Berta Rahm (October 4, 1910 in St. Gallen; October 10, 1998 in Neunkirch) was a Swiss architect, writer, publisher, and feminist activist.

Life and career

With some influence from her uncle Arnold Meyer, who owned a successful firm in Hallau, Rahm studied architecture at the ETH Zürich (Eidgenossische Technische Hochschule, the Swiss Federal Institute of Technology in Zurich) from 1929 to 1934. After graduating she traveled through Scandinavia and the Netherlands with grant funding from ETH. Following her travels, she worked in Hallau, Flims and Zürich, until she started her own firm in 1940. Rahm was strongly influenced by Scandinavian architecture and built various vacation houses, single-family residences and exhibition pavilions, most notably the 1959 pavilion for SAFFA, in the Scandinavian style. The relative social and personal freedom allowed women in Scandinavia also formed a lasting impression on Rahm. In 1942 she put together a book on the subject illustrated with her own drawings. 

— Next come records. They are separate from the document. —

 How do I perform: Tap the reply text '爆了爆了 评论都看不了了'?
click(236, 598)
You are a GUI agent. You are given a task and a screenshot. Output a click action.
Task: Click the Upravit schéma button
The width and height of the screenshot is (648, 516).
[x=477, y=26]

Her position as a woman made it difficult for Rahm to secure building licenses and she was excluded from design competitions, especially for profitable public building projects, and she decided to close her firm and retire as an architect in 1966. Following the closure of her office, she founded a publishing firm, ALA-Verlag, specializing in feminist literature, which operated into the 1990s. ALA-Verlag published a series of women's biographies and reissued classic works of feminism by Mary Wollstonecraft, Flora Tristan and Hedwig Dohm. For each book published under her tenure, she wrote an instructional fore- and afterword.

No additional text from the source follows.